For a couple of years now a heated debate has been raging in the PR world of Romania about the “re-branding” of the country. But the truth is that Romania isn’t ready for rebranding yet. First, before you even think about brand, you need to think about the product. And as yet, the product isn’t right. The problem of corruption is not just an image problem. It remains a sour reality, contaminating huge areas of commercial life. And that fact frightens away investors and partners who should be eagerly pouring into Romania by now. Government bureaucracy, too, remains a real obstacle. While the private sector has been moving ahead vigorously, improving its skills, sharpening its competitiveness, all too many government departments seem stuck in the last century, or earlier: inefficient, lethargic, under-skilled and under-qualified, sometimes corrupt, often dishonest. The good news , though, is that this is changing. A growing number of ministries and departments are seeing a real transformation, led by bright, well-qualified professionals with genuine integrity and a real vision of where their country needs to be heading. And the national leadership recognises the problem, too. Gradually, the corrupt, the inefficient and the ineffectual are being squeezed out of the system. Romania is very nearly ready for “lift-off”.
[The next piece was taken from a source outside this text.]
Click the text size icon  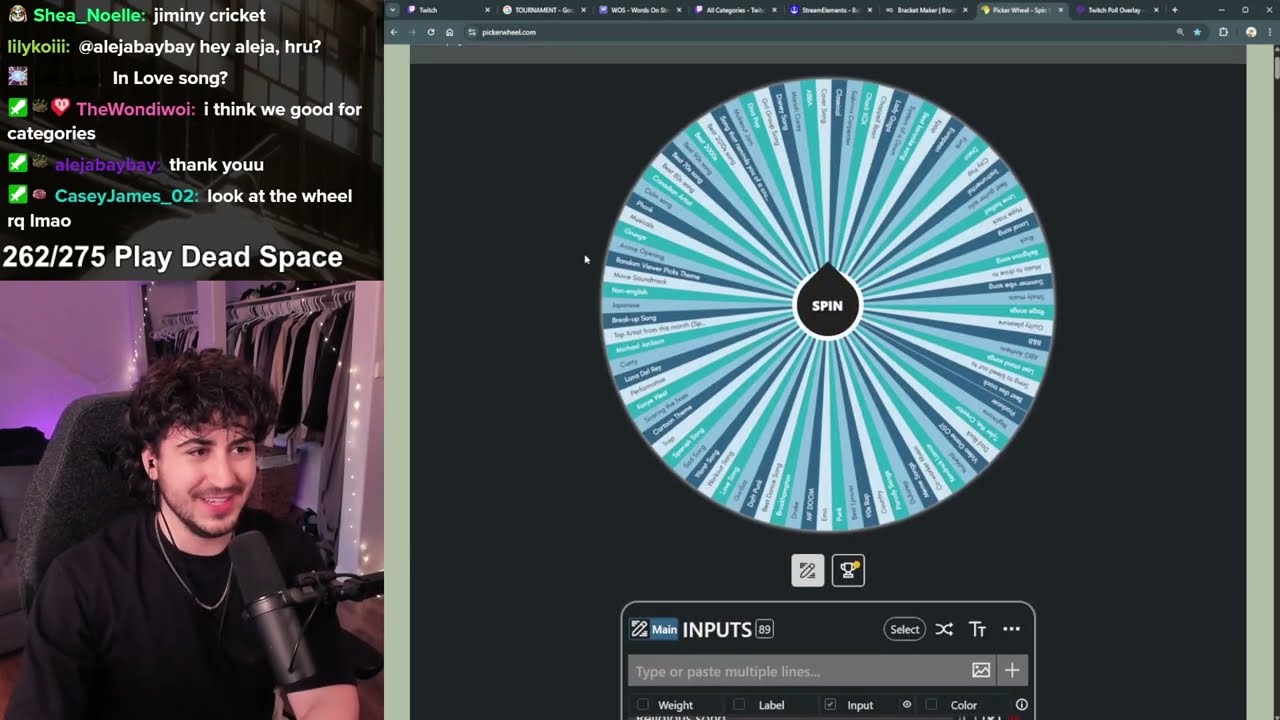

For Chelgate in Romania this is an exciting and rewarding time. More and more international businesses are exploring the opportunities offered by this new market. And they realise that they’ll need PR help from the outset. Not just in media relations. Not just in planning events and promotions. But also community and cultural relations. And perhaps above all, in Government Relations, at all levels, where they need to be very sure about the integrity and professionalism of the service they are employing.
But, for myself, I simply can’t wait to be back in the Arts Jazz Club, clutching my ice cold Ursus beer.